Company Positioning:
- Seritage's focus on redevelopment aligns with industry trends, creating resilient and community-oriented properties.
- Diversified tenant mix mitigates risks associated with single-tenant exposure.
Competitors:
Competitor (NYSE Symbol) | Market Share | Competitive Advantages |
---|---|---|
Kimco Realty (KIM) | 8.4% | Extensive portfolio, strong track record, national presence |
Realty Income (O) | 7.8% | Long-term lease agreements, focus on net-lease properties, dividend growth |
National Retail Properties (NNN) | 5.9% | High-quality tenant base, consistent dividend payouts, low payout ratio |
Potential Challenges and Opportunities:
Key Challenges:
- Competition from e-commerce and changes in consumer shopping habits.
- Rising interest rates potentially impacting borrowing costs.
- Economic fluctuations potentially impacting tenant demand and profitability.
Potential Opportunities:
- Expansion through strategic acquisitions and redevelopment projects.
- Growth through e-commerce integration and omnichannel initiatives.
- Increasing focus on technology and data-driven decisions to enhance operational efficiency.
Recent Acquisitions (last 3 years):
None since November 2023. The last recorded acquisition was the purchase of The Outlet Collection Jeffersonville from CBL & Associates Properties in 2020 for $68 million. This acquisition aligns with SERG's strategy to acquire well-located assets with potential for redevelopment and value creation.
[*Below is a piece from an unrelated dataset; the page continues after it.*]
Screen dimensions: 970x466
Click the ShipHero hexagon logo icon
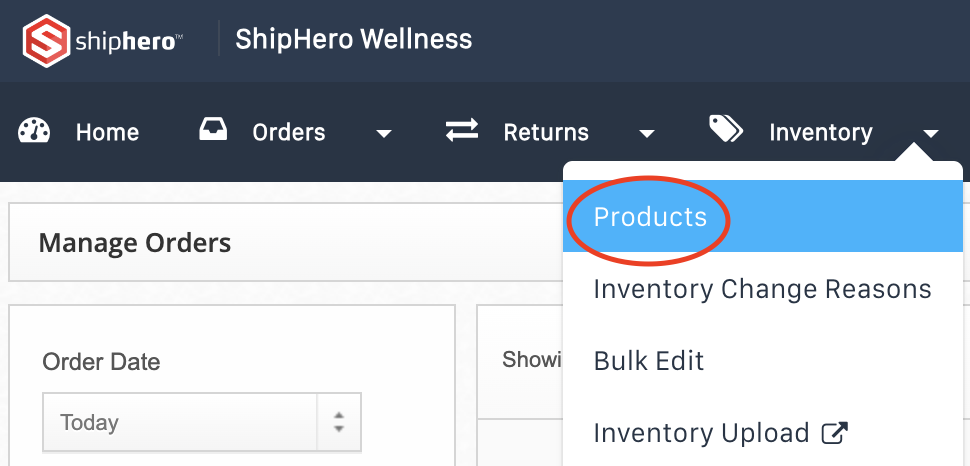(x=46, y=40)
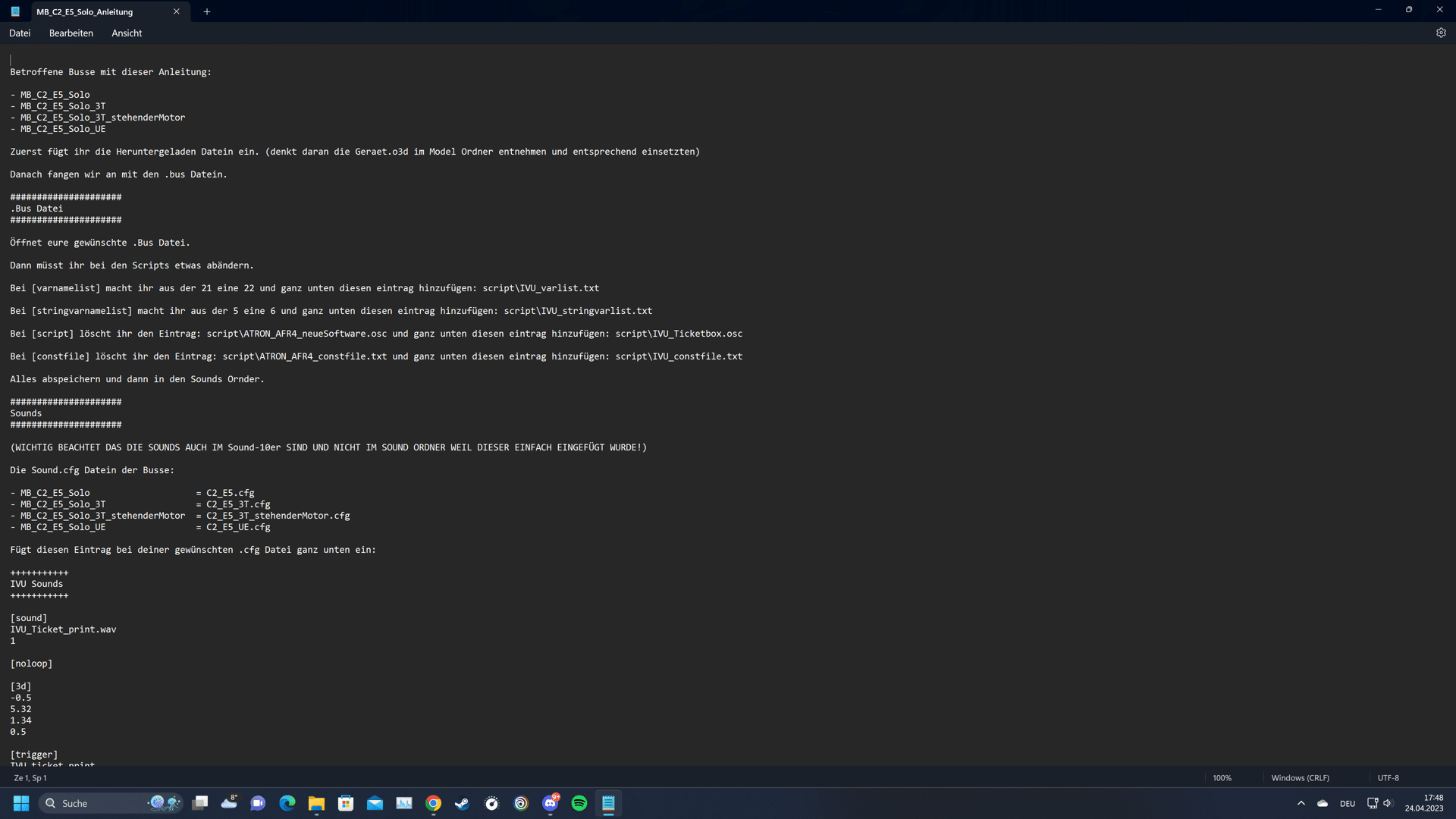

AI-Based Fundamental Rating:
Rating: 7 out of 10
Justification:
- Strengths: Strong financial performance, consistent dividend payouts, experienced management team, diverse tenant mix, successful redevelopment strategy.
- Weaknesses: Smaller market share compared to larger competitors, exposure to challenges in the retail industry, limited recent acquisitions.
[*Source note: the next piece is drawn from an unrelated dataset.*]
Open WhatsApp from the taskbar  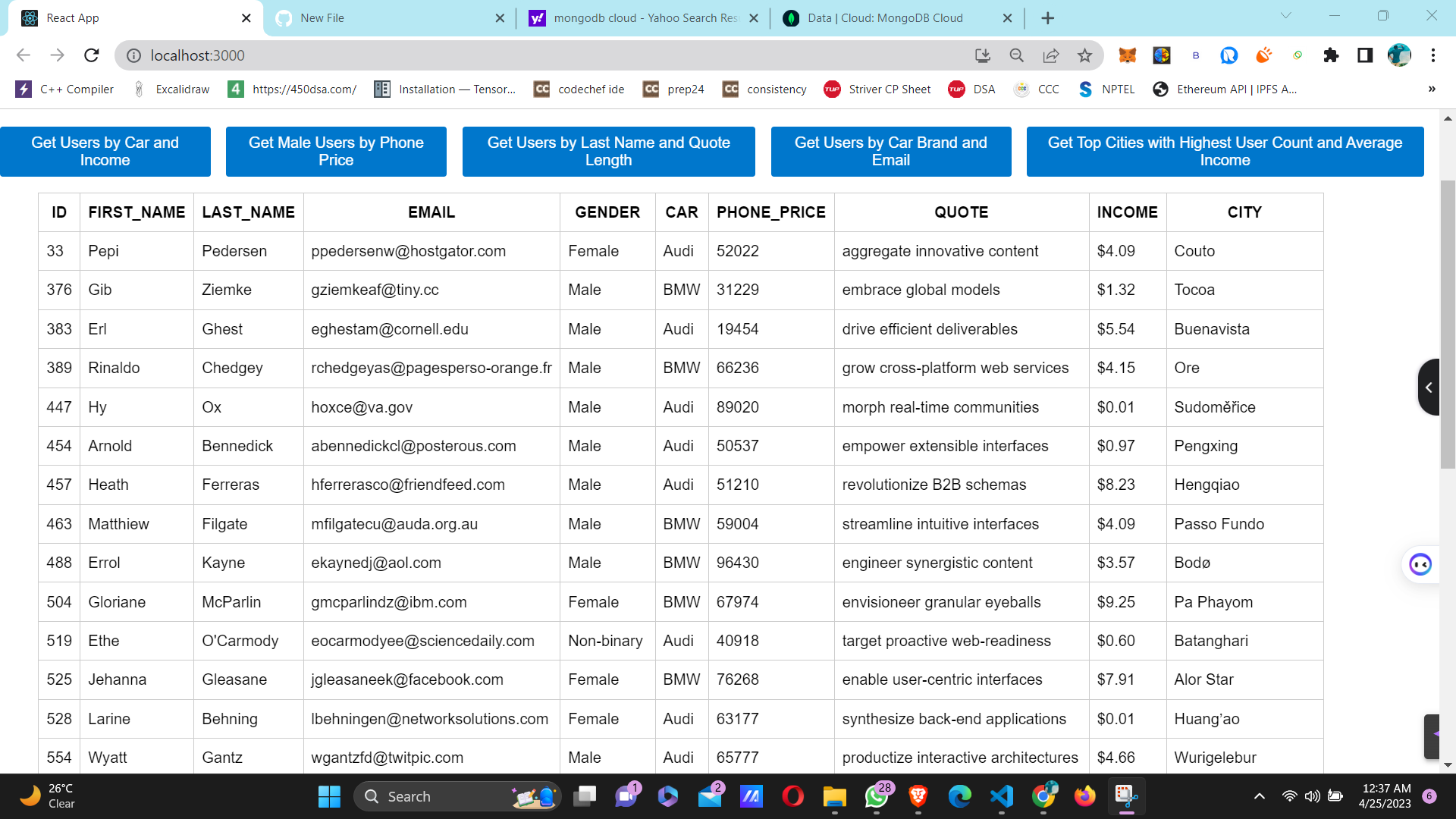[x=876, y=796]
- Opportunities: Potential for growth via acquisitions and redevelopment, omnichannel integration, e-commerce partnerships.
- Threats: Competition from e-commerce, rising interest rates, economic uncertainty.
Overall, AI analysis suggests SERG is a fundamentally strong company with solid growth potential.
Sources and Disclaimers:
This analysis used data from Seritage Growth Properties' investor relations website, SEC filings, Yahoo Finance, and S&P Global Market Intelligence.
This information is for educational purposes only and should not be considered as financial advice. Investing involves risk, and all investment decisions should be made with the guidance of a professional financial advisor.
About NVIDIA Corporation
Exchange NYSE | Headquaters New York, NY, United States | ||
IPO Launch date 2015-07-06 | CEO, President & Director Ms. Andrea L. Olshan | ||
Sector Real Estate | Industry Real Estate Services | Full time employees 19 | Website https://www.seritage.com |
Full time employees 19 | Website https://www.seritage.com |
Prior to the adoption of the Company's Plan of Sale, Seritage was principally engaged in the ownership, development, redevelopment, management, sale and leasing of diversified retail and mixed-use properties throughout the United States. Seritage will continue to actively manage each location until such time as each property is sold. As of December 31, 2023, the Company's portfolio consisted of interests in 32 properties comprised of approximately 4.1 million square feet of gross leasable area ("GLA") or build-to-suit leased area and 460 acres. The portfolio consists of approximately 2.8 million square feet of GLA and 326 held by 23 wholly owned properties (such properties, the "Consolidated Properties") and 1.2 million square feet of GLA and 134 acres held by nine unconsolidated entities (such properties, the "Unconsolidated Properties").